A bank in a metaverse will allow its customers to move around their own virtual financial town, with a virtual branch and financial playground, as well as a “telecommuting” center for employees. Customers entering the virtual branch will be able to interact with the range of services available and also communicate with real-life agents.
- JP Morgan, the US investment giant, recently opened a lounge in the blockchain-based Decentraland. The bank believes that its Metaverse branch will allow customers to create virtual avatars, establish virtual rooms, and travel in the ‘Onyx Lounge,’ which is named after its suite of Ethereum-based services.
- Kookmin Bank, South Korea’s largest financial institution, has also enabled its customer service options in the metaverse by providing one-on-one consultations between customers.
- HSBC followed the suit by opening a branch in the well-established Sandbox metaverse, and also Soxin, a UK-based payment-fintech company, announced its impending entry into the augmented reality platform.
- Also joining the party, Standard Chartered Bank Hong Kong (SCBHK) has recently become the latest major bank to embrace metaverse technology.
- Similarly, global banking institutions such as BNP Paribas and Citi Bank have also made forays into the virtual realm. The former has released a virtual reality app that allows customers to carry out transactions virtually, while the latter is testing holographic workstations for financial trading.
What attracts Banks to the metaverse?
- Early-stage opportunism: The more we talk about the metaverse, the more we learn about its potential. Most businesses would have adopted the internet sooner if they had known how successful it would be in the late 1990s.
- Branding opportunities: By entering the metaverse, these institutions can stay relevant and stamp their mark on worlds with growth potentials, such as HSBC in Sandbox and JP Morgan in Decentraland, and they will be placed at the heart of areas with a lot of virtual footfall.
- A new dimension to customer servicing: Because online banking services are so good, brick-and-mortar banks are dying out. However, many institutions still want to be able to provide what they consider face-to-face human services, and the metaverse allows them to do so digitally.

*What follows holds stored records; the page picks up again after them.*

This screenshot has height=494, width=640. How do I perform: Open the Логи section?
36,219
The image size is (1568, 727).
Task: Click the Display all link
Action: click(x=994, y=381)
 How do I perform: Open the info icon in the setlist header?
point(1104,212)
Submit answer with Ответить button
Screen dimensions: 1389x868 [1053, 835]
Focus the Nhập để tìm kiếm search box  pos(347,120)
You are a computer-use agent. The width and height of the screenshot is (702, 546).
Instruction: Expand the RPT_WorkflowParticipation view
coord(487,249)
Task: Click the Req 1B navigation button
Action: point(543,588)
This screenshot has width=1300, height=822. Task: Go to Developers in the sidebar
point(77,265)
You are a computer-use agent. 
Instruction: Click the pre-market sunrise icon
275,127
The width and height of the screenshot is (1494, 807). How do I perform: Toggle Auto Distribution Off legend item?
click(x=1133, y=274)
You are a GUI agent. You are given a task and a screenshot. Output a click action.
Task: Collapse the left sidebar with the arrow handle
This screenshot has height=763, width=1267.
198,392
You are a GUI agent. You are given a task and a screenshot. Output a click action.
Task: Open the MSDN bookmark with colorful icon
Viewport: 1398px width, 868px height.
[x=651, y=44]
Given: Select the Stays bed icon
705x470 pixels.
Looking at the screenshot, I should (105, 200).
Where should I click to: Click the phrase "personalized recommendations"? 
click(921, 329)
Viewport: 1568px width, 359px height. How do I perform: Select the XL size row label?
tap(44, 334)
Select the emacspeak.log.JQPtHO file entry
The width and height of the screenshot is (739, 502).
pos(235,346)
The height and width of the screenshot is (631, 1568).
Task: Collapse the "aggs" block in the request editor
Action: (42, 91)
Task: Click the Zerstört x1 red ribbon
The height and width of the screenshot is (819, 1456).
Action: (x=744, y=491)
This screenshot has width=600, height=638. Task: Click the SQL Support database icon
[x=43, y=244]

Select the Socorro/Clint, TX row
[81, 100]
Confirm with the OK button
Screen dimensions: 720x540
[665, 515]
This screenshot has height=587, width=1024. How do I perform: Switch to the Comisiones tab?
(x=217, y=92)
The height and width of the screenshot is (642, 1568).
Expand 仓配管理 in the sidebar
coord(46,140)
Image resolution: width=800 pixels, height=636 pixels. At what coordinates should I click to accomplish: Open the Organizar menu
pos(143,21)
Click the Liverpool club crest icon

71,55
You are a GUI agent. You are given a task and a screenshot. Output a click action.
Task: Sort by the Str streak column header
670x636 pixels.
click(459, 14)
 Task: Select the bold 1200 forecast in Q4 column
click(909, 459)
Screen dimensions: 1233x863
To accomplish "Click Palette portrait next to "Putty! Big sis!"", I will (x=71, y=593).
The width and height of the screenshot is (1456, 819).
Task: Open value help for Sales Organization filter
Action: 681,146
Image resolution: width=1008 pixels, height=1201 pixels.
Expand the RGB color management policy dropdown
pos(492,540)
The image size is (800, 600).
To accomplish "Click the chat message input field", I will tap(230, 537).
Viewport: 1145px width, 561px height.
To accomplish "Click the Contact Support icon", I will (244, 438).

- The potential of new products: Along with the metaverse, related products and technologies such as cryptos, NFTs, and virtual goods will grow in popularity. The metaverse may prove to be an important aspect in the proper implementation of these new products alongside their traditional ones.
- Recruiting new customers: The adoption of new products will be more by the younger generation as they tend to try out new things and experiences, and also the emotionally detached experience provided by the traditional banks will eventually lead them to try banking in the metaverse.
Every time a company or brand declares its intention to be a part of this new digital world, the metaverse’s valuation rises slightly. We have seen that brands and companies are flocking to the metaverse due to FOMO (fear of missing out), as it is a lucrative opportunity for banks to miss out on in the future. However, for the time being, their role in the metaverse is one of exploration and learning in order to understand all of the new and as-yet unanticipated opportunities that may be offered in the future.